The Celo Community Constitution states as its overriding purpose “to provide an opportunity for its members to enjoy a life that includes personal expression, neighborly friendship and cooperation, and appreciative care of the natural environment.”[3]

In 1959, the community restated its goals. Among these were “to pay allegiance to our common humanity overshadowing religious, racial, economic or political differences.” Members are expected to work “at a calling that will provide simple but adequate living…to raise some of their own food and in doing so to conserve rather than deplete the land.” The community also stated as a central goal “to rear our children in a wholesome environment where they can become acquainted with nature and be stimulated by intellectual freedom.”[4]

Historically and today, cooperation has been at the forefront of the community’s mission. Founder Arthur Morgan explained the cooperative element of Celo by employing a metaphor, which he named “human uranium.” Morgan explained that although a cubic yard of granite contains enough uranium to blow up a mountain, the particles have no affect when separated. Only when brought together, in what is called a “critical mass,” can they exercise power. Morgan saw people in the same way: when brought together with common goals and ideals they have great power.[5]

Examples of Celo’s cooperative element include a food co-op, a cooperative retail crafts store, and Cabin Fever University, a program for sharing knowledge and skills as well as for organizing social events.[6]

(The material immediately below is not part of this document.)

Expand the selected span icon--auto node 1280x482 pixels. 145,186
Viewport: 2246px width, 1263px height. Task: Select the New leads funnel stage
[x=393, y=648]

[edit] About the Community

The community is based on a land trust system, by which members may own personal homes, but the land itself (including the land under those homes) is owned by the community.[7] Land is never sold to members, but is assigned for periods of time on the condition that members live harmoniously with the land and their neighbors. Money is occasionally lent to community members for the purpose of improving land. In the words of the Celo Community Constitution, this system is meant to “encourage personal enterprise among members by making land and money available” for productive use.[8]

The Community does not provide jobs for its residents. Members have worked on the community running summer camps, organizing cottage industries, and working for the settlement itself. Members also work off of the community. At times the work of the community has benefited the wider area. In 1962 Celo Community established the Arthur Morgan School, a junior high school for students from outside the community, mostly populated with students from pacifist and activist families. Physicians at Celo once ran a clinic open to people from outside the community and offering medical services for relatively low prices.[9]

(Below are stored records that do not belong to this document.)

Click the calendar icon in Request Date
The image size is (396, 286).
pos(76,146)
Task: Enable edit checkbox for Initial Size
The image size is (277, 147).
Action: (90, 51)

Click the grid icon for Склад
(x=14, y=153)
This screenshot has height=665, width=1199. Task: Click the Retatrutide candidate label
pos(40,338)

The Community accepts new members by consensus. A vote is held at regular meetings of the community. New admits must receive an affirmative vote with no more than fifteen percent of those present and voting dissenting. Members may also vote to dismiss members from the community.[10]

[edit] History of the Community

In 1936, wealthy Chicago industrialist William Regnery was looking for a social project to fund. He asked a friend, Arthur Morgan, to suggest one. Morgan suggested he underwrite the founding of an intentional community. Regnery’s beliefs seemed, at first glance, to clash with Morgan’s vision for a communal settlement: he was a conservative, mild anti-semite, who opposed the New Deal and was an opponent of Franklin Delano Roosevelt. However, his belief in the virtue of self-reliant rural farmers overrode all of these characteristics, and he agreed. With his philanthropy, Celo was on its way.[11]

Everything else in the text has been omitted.